Ok, that can be done either via mod_perl or a small c module, both running in the translate_name phase. A piped external RewriteMap (prg:) is also possible, but I'd prefer 1) or 2).

I have such a script for mod_perl in use which translates "is not only ascii input" to UTF-8 but for another reason (underlying filesystem). The queryString check can be hacked in easily, but currently it cannot detect whether the input is already UTF-8 because the perl functions isutf8 didn't work as desired in this case, as far as I can remember.
I.e. for the case of a missing queryString, the script cannot detect at this moment if there's a UTF-8 char, hence it would be double-encoded. I know that my input is always not UTF-8 so that's not a problem in my environment.
But that wouldn't be a problem if you know "if qs is missing, always encode" or "if qs is missing, never encode" so that no detection is necessary.

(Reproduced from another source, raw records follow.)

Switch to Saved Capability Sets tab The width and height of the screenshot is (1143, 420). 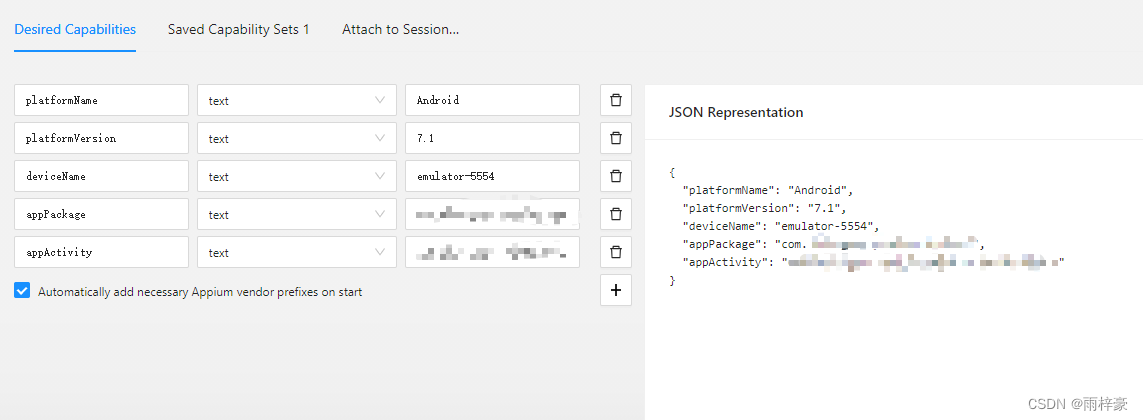tap(238, 30)
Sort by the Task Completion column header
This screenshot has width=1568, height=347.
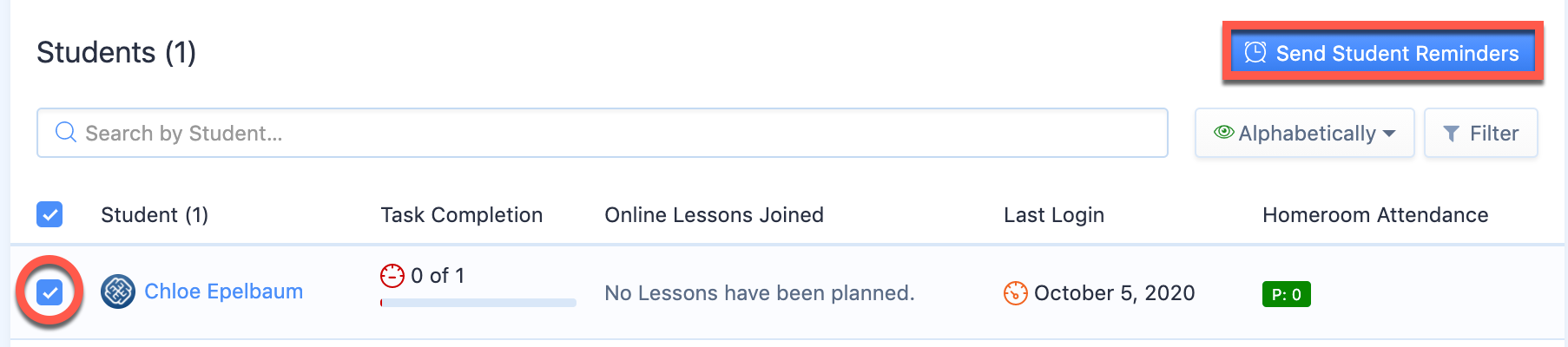tap(461, 215)
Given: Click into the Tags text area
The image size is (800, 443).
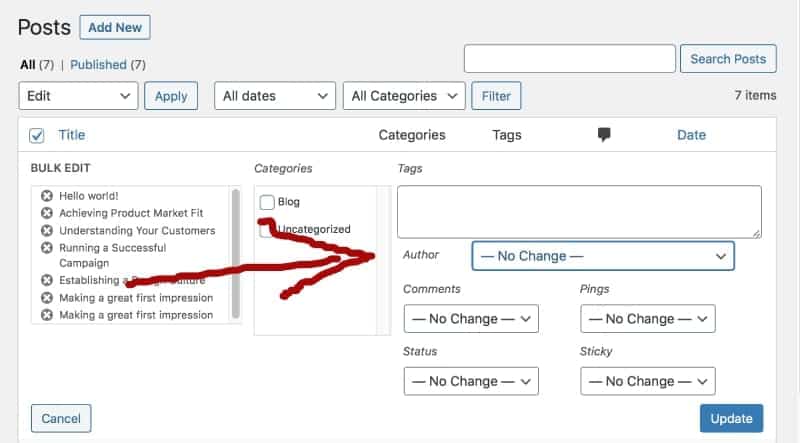Looking at the screenshot, I should (x=579, y=211).
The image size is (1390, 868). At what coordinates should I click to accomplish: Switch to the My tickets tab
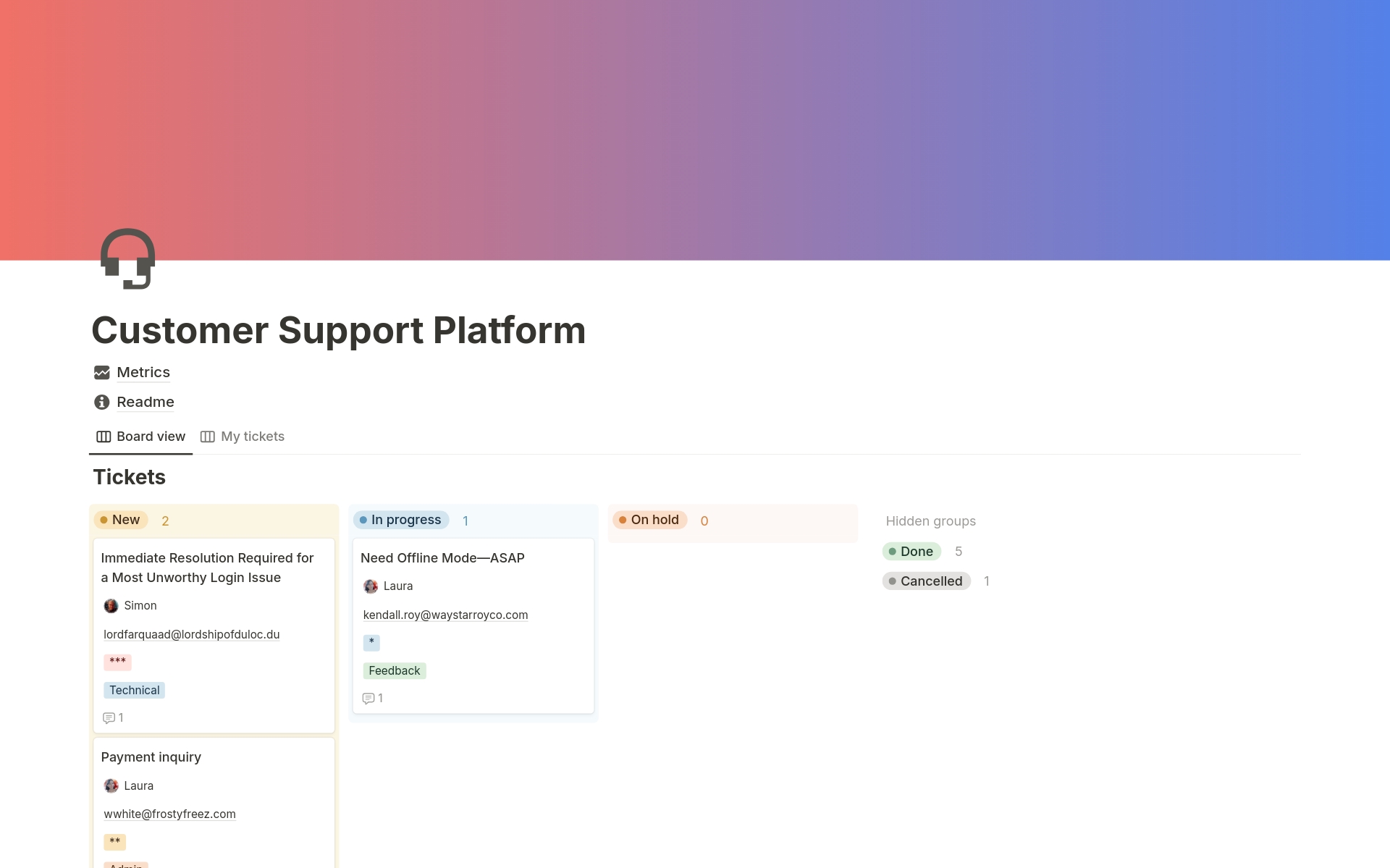252,437
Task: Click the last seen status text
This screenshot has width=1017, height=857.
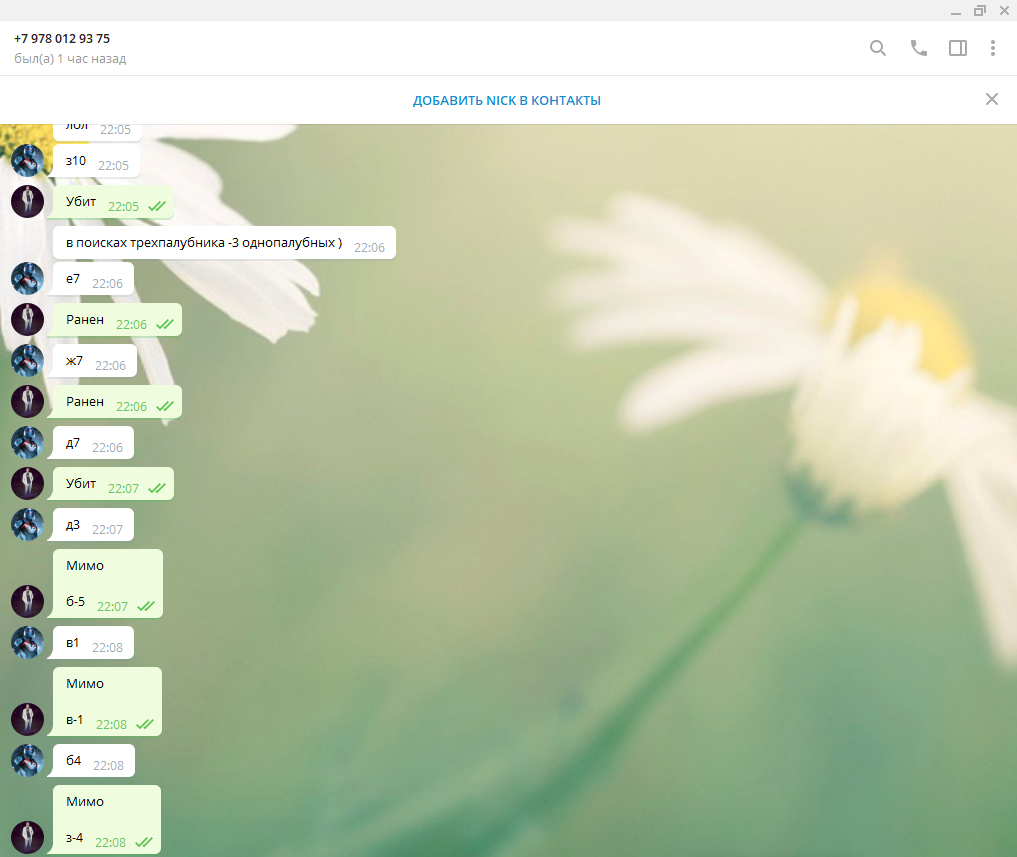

To replace the mod_perl perl script I wrote a small c module, mod_translate_utf, which acts in the translate_name phase, too, but provides also two internal RewriteMap functions for mod_rewrite (int:latin1_to_utf8 and int:utf8_to_latin1). The module can detect if the input has UTF-8 chars, so there would be no need for a QueryString specifying the encoding. A few issues have to be resolved prior this module could used. apr_xlate_open doesn't return a convset for some reason, so the translation via apr_xlate doesn't work at this moment. I'll take a look at it why it hangs.

[edited by: jdMorgan at 10:09 pm (utc) on Jan. 25, 2009]
[edit reason] Disabled spurious smiliey-faces to clarify. [/edit]

vinnydtm

10:34 pm on Jan 28, 2009 (gmt 0)

10+ Year Member



Hi, after a bit more research, I found my solution using RewriteMap.

In the httpd.conf, define the Rewritemap:


RewriteMap utf8 prg:conf/utf8map.pl

The perl code utf8map.pl is as follow, which doesn't need any parameter. I simply check if the input looks like UTF-8, if not, then encode it.


#!/usr/bin/perl
use Encode;

$¦ = 1; # Turn off buffering

while (<STDIN>) {
chomp;
eval {
#-- check if UTF8, no change required
decode_utf8(&URLDecode($_), Encode::FB_CROAK);
print $_,"\n";
};
if ($@) {
print &URLEncode(encode_utf8(&URLDecode($_))),"\n";
}
}

#-- from [rami.info...]
sub URLDecode {
my $theURL = $_[0];
$theURL =~ tr/+/ /;
$theURL =~ s/%([a-fA-F0-9]{2,2})/chr(hex($1))/eg;
$theURL =~ s/<!.(.¦\n)*.>//g;
return $theURL;
}

sub URLEncode {
my $theURL = $_[0];
$theURL =~ s/([\W])/"%" . uc(sprintf("%2.2x",ord($1)))/eg;
return $theURL;
}

Comments on improvement welcome.

- Vince

Caterham

3:04 pm on Feb 2, 2009 (gmt 0)

10+ Year Member



Why do you need to URL-unescape/escape the input/output? Are you working with double-escaped input like %25E9? The path your rule matches against and request_uri are already escaped by the core (unless you have a forward-proxy request). Use the escape and unescape map functions prior passing the value to your map; c code is faster.

prg maps have some drawbacks. Never use them without a lock file (RewriteLock directive). Otherwise, if there are simultaneous requests, one request might get the map result of the other request. The lock file is created once at main server startup and restart and will be locked when mod_rewrite runs your prg via apr_global_mutex_lock. If the mutex is locked, other threads will wait until the lock becomes available again, so that they can lock and run the map.

A small c module is always preferable, of course, but I don't have the time to recompile apr-util with a local iconv library, apr-iconv has some problems on my OS. Let me know if you'd like to test the c module.